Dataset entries
*-*-*

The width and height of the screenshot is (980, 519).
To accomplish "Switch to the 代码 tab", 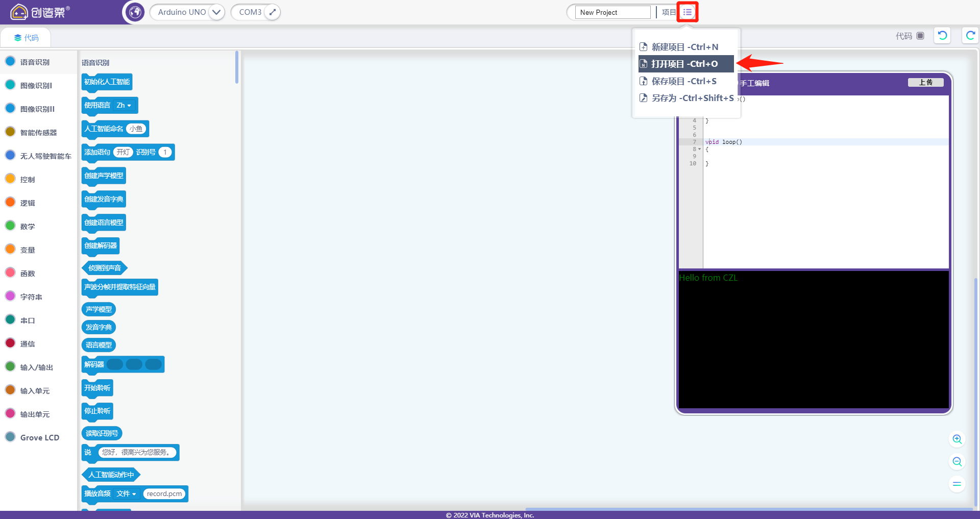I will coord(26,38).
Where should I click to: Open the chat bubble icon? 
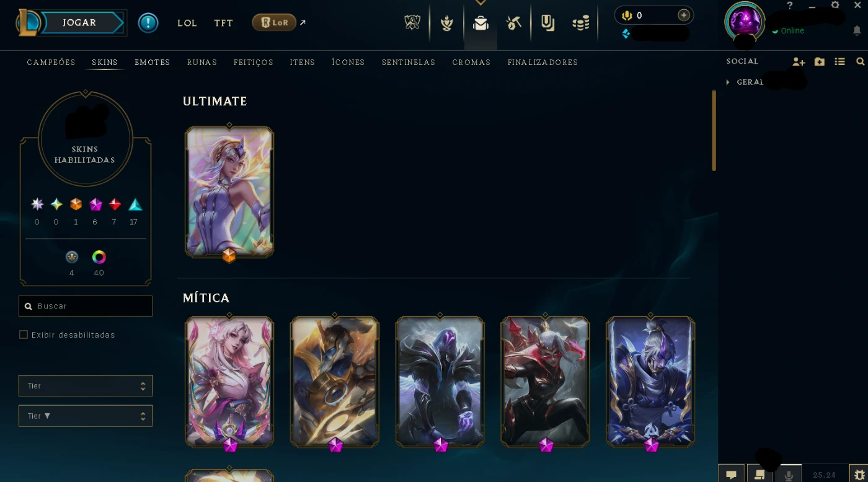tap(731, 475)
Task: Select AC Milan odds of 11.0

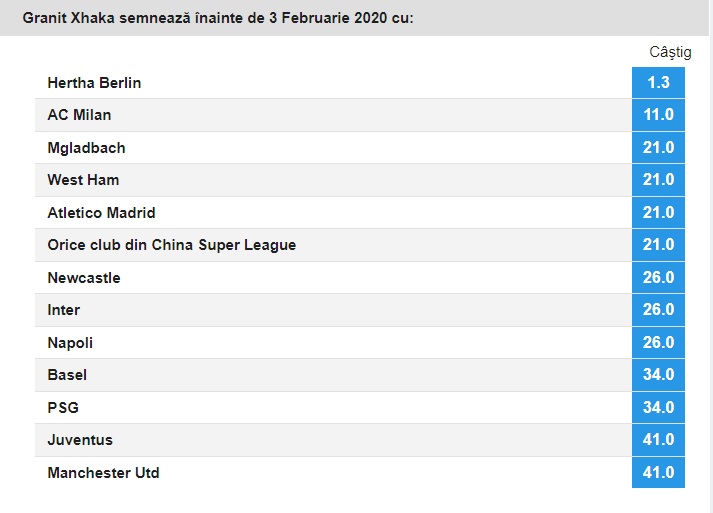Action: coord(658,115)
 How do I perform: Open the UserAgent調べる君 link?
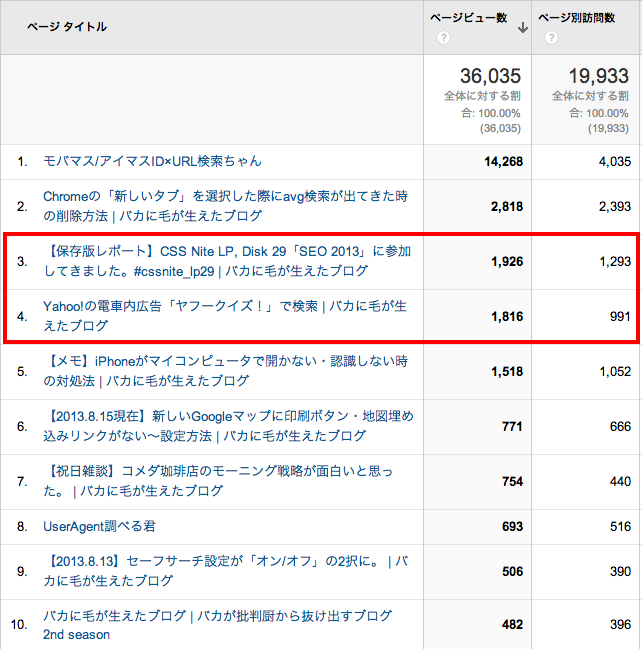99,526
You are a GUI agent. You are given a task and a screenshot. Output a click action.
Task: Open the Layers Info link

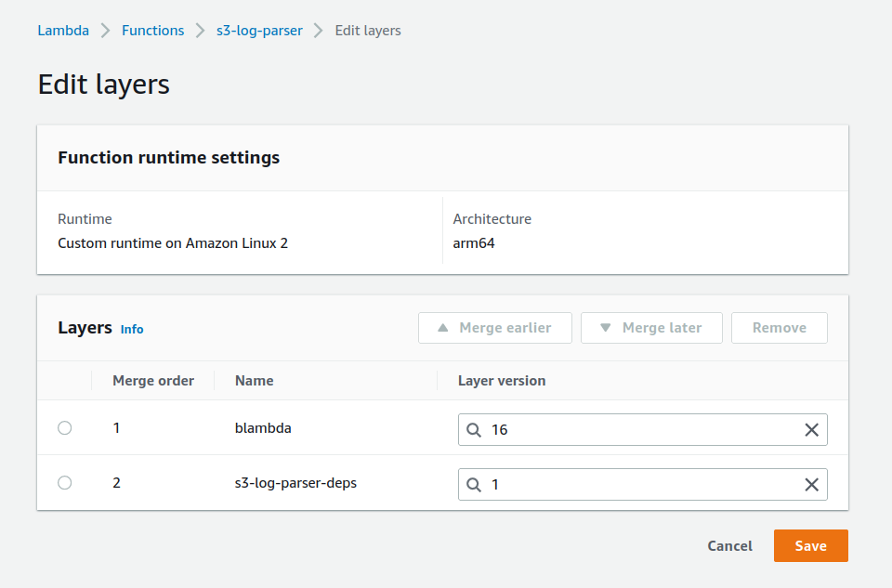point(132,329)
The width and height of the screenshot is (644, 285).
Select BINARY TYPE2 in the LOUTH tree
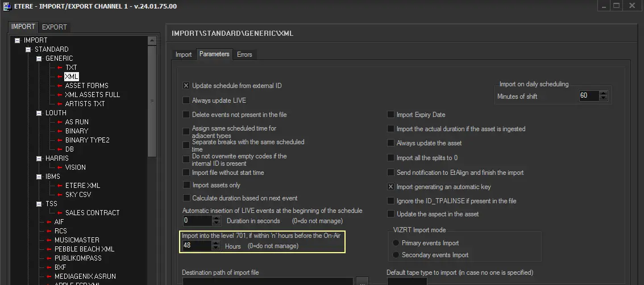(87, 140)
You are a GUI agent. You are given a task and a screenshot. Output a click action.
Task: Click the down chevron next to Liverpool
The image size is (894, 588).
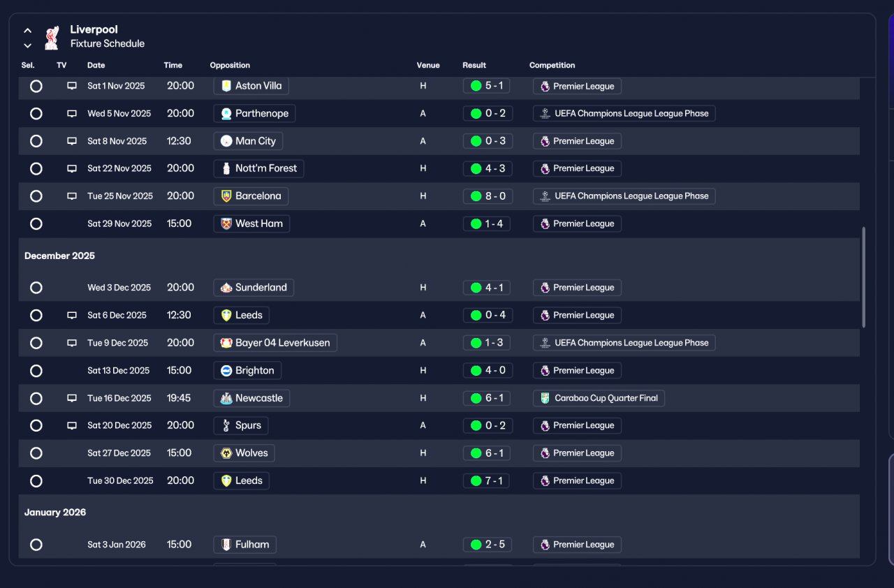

*-*-*

What you should do -> Could you reproduce exactly the lines from the one containing "Task: Open the Layers Info link" through the last line of the records, both included, leaving out the pictures?

Finished exercise ->
Task: Open the Layers Info link

point(132,329)
The width and height of the screenshot is (644, 285).
Select BINARY TYPE2 in the LOUTH tree
(87, 140)
You are a GUI agent. You are given a task and a screenshot. Output a click action.
Task: Click the down chevron next to Liverpool
The image size is (894, 588).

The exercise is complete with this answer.